• [Requirement 1]
Write out the stretch of the deck forum thread below from "Two places near" through "small step was.", word for word.

• [Document passage]
================================

Deck project done wrong!

   / Deck project done wrong! #11  
...........When building a deck, I make sure that every step is exactly the same height. ..............
Two places near me had variations that made it seem like each step was built by a different crew without talking to each other. One was a set of concrete steps at a Catholic church parking lot and the other was access to the basement level range at a gun club. Both have been replaced.
 
   / Deck project done wrong! #12  
How are the steps attached to the deck?
Barely. New stair stringers are needed. All steps to be even or somebody's gonna take a fall one day. Bought a house once with stairs of different length/height. What a nightmare trying to remember where the big or small step was.
Also agree they need to pour a bigger pad or use a 12x12 concrete stepping pad under the base.
7 inches is the accepted rise for any step. That side step is too high and real trip hazard where it meets the stair
 
   / Deck project done wrong! #13  
At first glance it looks like a solid build and someone without a lot of knowledge about building such things would overlook the mistakes. I think shoddy or new "carpenters" take advantage of the lack of knowledge of your average homeowner. It is not until something fails or they trip over that 1 step 10 times do they realize they have been screwed.
 
   / Deck project done wrong! #14  
I think you're right. I see a lot of deck projects on my FB page. Mostly from home owners that are very proud of what they have built, but clueless on how bad it is.

Then there are the guys who are starting out as contractors, who have worked for other contractors, and they are sharing their projects on FB to get more work. They think they are showing quality work, and a bunch of their close friends compliment them on how good the deck looks, but it's really very poorly done.

================================

Data listing

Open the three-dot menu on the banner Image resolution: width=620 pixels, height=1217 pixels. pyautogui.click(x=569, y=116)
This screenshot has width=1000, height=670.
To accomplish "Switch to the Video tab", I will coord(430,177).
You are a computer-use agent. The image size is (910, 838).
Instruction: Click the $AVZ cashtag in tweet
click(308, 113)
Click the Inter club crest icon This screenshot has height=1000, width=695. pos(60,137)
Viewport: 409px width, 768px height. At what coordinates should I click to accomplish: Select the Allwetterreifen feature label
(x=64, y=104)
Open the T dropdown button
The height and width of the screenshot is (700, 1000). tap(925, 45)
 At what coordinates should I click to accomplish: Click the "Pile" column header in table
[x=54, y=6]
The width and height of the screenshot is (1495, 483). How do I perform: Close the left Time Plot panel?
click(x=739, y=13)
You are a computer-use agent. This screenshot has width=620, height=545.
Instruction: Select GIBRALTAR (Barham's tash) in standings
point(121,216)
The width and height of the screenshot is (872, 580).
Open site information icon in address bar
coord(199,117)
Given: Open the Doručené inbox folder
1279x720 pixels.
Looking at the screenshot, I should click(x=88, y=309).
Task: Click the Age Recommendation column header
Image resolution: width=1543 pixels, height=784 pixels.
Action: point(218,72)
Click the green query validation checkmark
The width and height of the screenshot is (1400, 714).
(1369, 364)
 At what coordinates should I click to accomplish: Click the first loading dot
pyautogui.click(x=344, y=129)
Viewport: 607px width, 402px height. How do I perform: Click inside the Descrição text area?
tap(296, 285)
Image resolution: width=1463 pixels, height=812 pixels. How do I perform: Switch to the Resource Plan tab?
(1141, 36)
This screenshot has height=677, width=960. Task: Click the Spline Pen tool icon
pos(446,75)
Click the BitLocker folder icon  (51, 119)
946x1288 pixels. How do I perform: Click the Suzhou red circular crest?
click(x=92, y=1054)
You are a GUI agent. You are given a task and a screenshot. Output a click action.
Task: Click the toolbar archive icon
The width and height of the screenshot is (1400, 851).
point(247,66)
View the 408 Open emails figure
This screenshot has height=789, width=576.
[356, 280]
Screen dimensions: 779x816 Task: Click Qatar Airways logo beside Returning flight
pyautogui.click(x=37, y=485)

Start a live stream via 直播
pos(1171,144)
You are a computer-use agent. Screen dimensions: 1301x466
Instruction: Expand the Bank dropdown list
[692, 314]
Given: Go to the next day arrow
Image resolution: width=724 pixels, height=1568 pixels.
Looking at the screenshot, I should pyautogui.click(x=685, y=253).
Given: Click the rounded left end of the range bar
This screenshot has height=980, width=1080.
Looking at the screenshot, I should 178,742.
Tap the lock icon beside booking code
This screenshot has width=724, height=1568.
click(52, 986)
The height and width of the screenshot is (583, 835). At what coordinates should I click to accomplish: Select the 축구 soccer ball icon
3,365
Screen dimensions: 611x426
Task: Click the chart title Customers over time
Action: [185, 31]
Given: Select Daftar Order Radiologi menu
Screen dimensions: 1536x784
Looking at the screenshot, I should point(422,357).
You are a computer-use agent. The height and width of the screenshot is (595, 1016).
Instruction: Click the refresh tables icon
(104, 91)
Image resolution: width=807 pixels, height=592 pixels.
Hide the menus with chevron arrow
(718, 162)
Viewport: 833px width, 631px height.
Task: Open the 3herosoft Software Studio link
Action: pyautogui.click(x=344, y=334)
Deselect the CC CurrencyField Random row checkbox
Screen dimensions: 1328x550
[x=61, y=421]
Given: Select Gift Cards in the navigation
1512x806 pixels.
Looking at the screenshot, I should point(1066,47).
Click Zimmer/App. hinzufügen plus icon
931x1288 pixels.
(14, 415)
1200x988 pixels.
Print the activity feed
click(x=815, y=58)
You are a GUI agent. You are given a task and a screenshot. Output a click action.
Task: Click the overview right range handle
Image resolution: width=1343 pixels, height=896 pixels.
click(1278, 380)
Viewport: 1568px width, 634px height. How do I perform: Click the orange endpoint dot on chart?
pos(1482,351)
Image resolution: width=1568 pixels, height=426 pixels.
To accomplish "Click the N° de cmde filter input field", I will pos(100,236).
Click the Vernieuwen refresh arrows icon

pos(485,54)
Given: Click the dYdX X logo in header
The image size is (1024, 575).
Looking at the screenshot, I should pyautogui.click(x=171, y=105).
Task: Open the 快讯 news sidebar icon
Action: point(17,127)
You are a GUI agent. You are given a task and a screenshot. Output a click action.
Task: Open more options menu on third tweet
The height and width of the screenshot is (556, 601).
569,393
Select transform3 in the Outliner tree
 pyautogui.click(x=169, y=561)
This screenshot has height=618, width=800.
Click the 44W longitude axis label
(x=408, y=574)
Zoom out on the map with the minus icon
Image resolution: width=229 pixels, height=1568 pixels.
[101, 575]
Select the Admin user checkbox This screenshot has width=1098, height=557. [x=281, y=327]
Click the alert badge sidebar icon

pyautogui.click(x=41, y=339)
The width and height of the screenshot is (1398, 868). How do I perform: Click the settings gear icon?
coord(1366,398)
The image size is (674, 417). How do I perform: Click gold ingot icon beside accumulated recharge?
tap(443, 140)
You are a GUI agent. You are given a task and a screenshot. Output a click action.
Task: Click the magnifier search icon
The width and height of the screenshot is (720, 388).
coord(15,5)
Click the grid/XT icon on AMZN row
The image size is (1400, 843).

================================

• [Requirement 2]
Pick out each line of the entries above that contains the string "what", matching case.

• [Expected output 1]
Two places near me had variations that made it seem like each step was built by a different crew without talking to each other. One was a set of concrete steps at a Catholic church parking lot and the other was access to the basement level range at a gun club. Both have been replaced.
 
   / Deck project done wrong! #12  
How are the steps attached to the deck?
Barely. New stair stringers are needed. All steps to be even or somebody's gonna take a fall one day. Bought a house once with stairs of different length/height. What a nightmare trying to remember where the big or small step was.

• [Expected output 2]
Viewport: 409px width, 768px height. At what coordinates should I click to accomplish: Select the Allwetterreifen feature label
 At what coordinates should I click to accomplish: Click the "Pile" column header in table
 At what coordinates should I click to accomplish: Click the first loading dot
The height and width of the screenshot is (583, 835). At what coordinates should I click to accomplish: Select the 축구 soccer ball icon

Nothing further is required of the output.